Börsen-Zeitung: Nebenaspekt Finanzplatz, Kommentar zu den Auswirkungen der vorgezogenen Bundestagswahl auf die Gesetzgebung im Bereich der Finanzmärkte von Angela Wefers
Frankfurt (ots)
Mit den vorgezogenen Neuwahlen hat es auch die Kapitalmarktgesetzgebung erwischt. Das geringe Interesse des typischen Wählers an den oft komplizierten Sachverhalten hindert Politiker, mit diesen Themen zu punkten. Nur wenige Abgeordnete sind deshalb am Finanzmarkt interessiert und kennen sich mit den Themen aus.
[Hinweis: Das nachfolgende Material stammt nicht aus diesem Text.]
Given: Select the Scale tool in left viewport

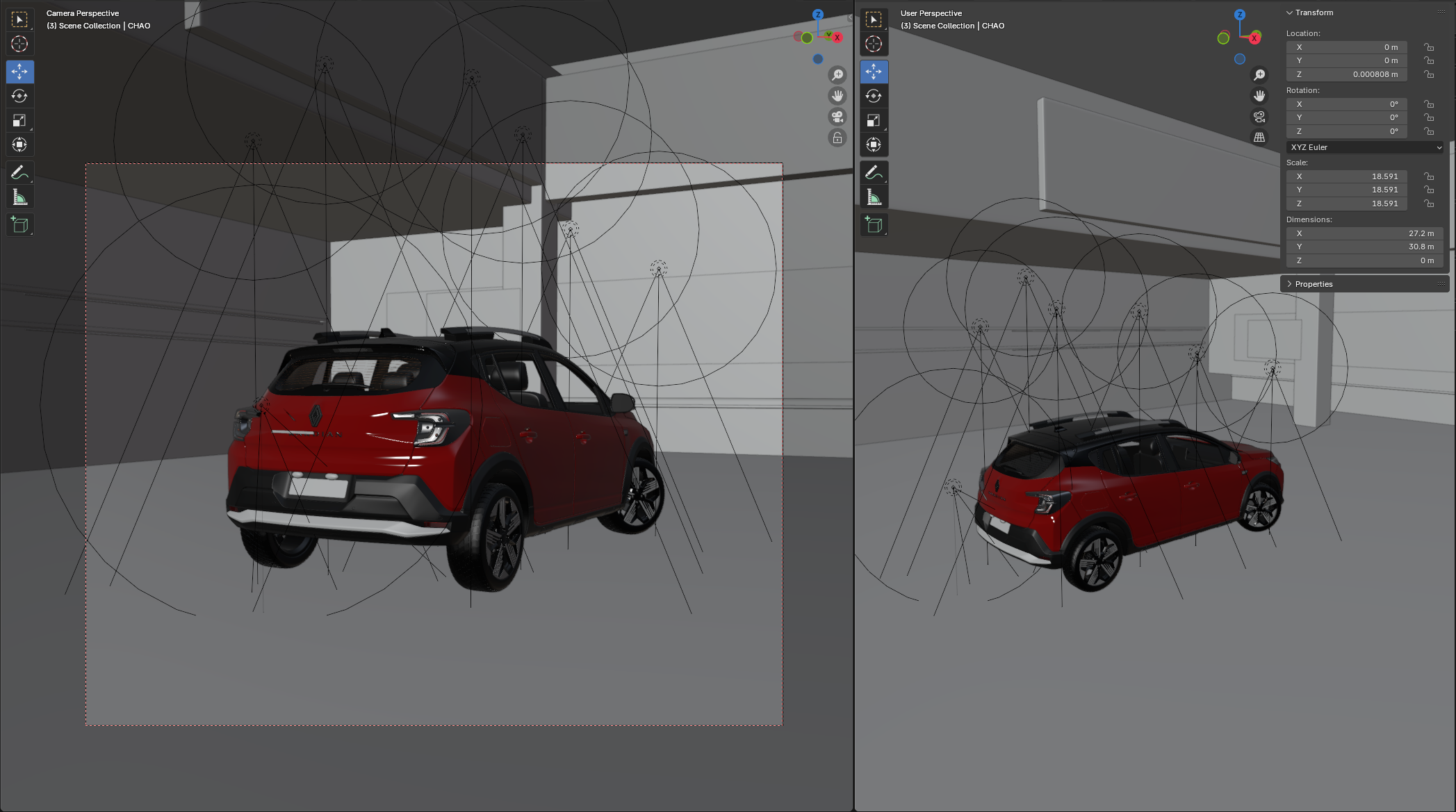Looking at the screenshot, I should tap(19, 120).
Daran hat bisher auch die Tatsache nichts geändert, dass die Finanzbranche in Deutschland ein wichtiger Arbeitsplatzfaktor ist. Dass dort mehr Menschen beschäftigt sind als in der Automobilindustrie, hat sich in Berlin noch nicht herumgesprochen.
Die so gesehen uninteressanten Gesetzesvorhaben für den Finanzmarkt rücken deshalb erfahrungsgemäß an das Ende der Legislaturperiode, weil die politisch brisanten Themen nur am Anfang abgehandelt werden können. Das war unter schwarz-gelber Regierung schon so, unter rot-grüner Regierung ist es nicht anders. Die nun schon für diesen Herbst angestrebten Neuwahlen machen folglich manchem Vorhaben zur Finanzmarktgesetzgebung einen vorzeitigen Strich durch die Rechnung.
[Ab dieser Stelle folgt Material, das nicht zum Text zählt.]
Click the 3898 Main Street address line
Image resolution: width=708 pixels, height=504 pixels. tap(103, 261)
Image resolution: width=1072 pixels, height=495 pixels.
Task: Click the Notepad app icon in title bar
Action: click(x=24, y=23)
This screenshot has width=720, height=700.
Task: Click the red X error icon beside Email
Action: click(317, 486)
Zu lange haben Bundesfinanz- und -justizministerium mit den Entwürfen gewartet. Ihren Zehn-Punkte-Plan zur Stärkung des Anlegerschutzes und der Unternehmensintegrität wird die Bundesregierung nicht mehr voll umsetzen können, weil ihr die Zeit fehlt.
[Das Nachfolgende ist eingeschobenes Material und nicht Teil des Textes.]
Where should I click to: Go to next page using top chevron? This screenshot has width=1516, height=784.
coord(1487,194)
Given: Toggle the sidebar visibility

Unter den noch nicht erledigten Punkten könnte mit etwas Glück gelingen, das erleichterte Klagerecht zur Durchsetzung von Aktionärs ansprüchen gegenüber der Gesellschaft und die verbesserte kollektive Durchsetzung von Ansprüchen noch vor dem Wahlkampf zum Abschluss zu bringen. Voraussetzung ist, dass sich die Länder nicht quer stellen. Keine Möglichkeit besteht mehr, die persönliche Haftung von Vorstand und Aufsichtsrat ins Gesetz zu bringen. Die Wirtschaft wird frohlocken, ist doch vor allem der Bundesverband der Deutschen Industrie Sturm gegen diese Verschärfung gelaufen. Ausnahmen bestätigen die Regel: Das Ziel einer stärkeren nationalen Kontrolle von Hedgefonds kann dennoch ein Wahlkampfthema werden. Es passt perfekt in die Kapitalismusdebatte, die die SPD verstärkt führen wird. Was nach der Wahl davon übrig bleibt, steht auf einem ganz anderen Blatt. Bisher hat sich bei der Finanzmarktgesetzgebung noch immer ökonomische Vernunft gegenüber Wahlkampfemotionen durchgesetzt.